**GIVEN EXERCISE:** Format the stretch of the listing from the line containing "This screenshot has height=514, width=1255." through the end of the listing as a two-column CSV with the columns text and answer. Give one row per answer, paired with the text it responds to, putting each field in double quotes and replacing line breaks with spaces.

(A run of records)
────────────────────

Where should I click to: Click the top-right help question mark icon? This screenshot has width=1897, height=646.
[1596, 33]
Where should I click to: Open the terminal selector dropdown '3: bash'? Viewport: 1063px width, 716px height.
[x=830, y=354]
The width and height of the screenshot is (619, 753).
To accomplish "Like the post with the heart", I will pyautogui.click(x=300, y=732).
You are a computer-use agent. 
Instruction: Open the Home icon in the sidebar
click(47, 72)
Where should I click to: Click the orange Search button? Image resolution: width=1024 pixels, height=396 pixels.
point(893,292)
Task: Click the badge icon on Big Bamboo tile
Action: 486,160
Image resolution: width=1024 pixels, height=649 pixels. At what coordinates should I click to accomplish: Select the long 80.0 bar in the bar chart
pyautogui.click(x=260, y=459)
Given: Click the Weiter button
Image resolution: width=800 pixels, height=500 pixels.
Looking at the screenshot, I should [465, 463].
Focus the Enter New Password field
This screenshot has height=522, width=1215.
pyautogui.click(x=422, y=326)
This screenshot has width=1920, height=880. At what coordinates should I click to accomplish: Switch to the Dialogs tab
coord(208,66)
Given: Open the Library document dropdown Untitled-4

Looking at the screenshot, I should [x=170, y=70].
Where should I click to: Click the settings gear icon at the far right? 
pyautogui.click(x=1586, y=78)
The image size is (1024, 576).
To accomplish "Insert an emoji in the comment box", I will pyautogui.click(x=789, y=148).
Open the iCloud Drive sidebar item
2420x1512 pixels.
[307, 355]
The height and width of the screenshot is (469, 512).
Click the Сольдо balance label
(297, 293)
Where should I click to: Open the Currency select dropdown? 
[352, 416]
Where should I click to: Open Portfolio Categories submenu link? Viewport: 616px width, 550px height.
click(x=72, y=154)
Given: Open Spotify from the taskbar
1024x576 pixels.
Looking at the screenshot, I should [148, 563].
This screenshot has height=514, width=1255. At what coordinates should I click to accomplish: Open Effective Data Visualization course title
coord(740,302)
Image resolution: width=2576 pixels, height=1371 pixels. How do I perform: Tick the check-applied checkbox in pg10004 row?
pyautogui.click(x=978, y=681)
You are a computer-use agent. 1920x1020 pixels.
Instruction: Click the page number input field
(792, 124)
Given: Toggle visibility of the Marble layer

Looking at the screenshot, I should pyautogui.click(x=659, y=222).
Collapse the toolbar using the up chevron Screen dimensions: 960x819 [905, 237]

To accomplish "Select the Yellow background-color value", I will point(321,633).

────────────────────

**ANSWER FOR THIS EXERCISE:**
text,answer
"This screenshot has height=514, width=1255. At what coordinates should I click to accomplish: Open Effective Data Visualization course title","coord(740,302)"
"Image resolution: width=2576 pixels, height=1371 pixels. How do I perform: Tick the check-applied checkbox in pg10004 row?","pyautogui.click(x=978, y=681)"
"You are a computer-use agent. 1920x1020 pixels. Instruction: Click the page number input field","(792, 124)"
"Given: Toggle visibility of the Marble layer","Looking at the screenshot, I should pyautogui.click(x=659, y=222)."
"Collapse the toolbar using the up chevron Screen dimensions: 960x819","[905, 237]"
"To accomplish ""Select the Yellow background-color value"",","I will point(321,633)."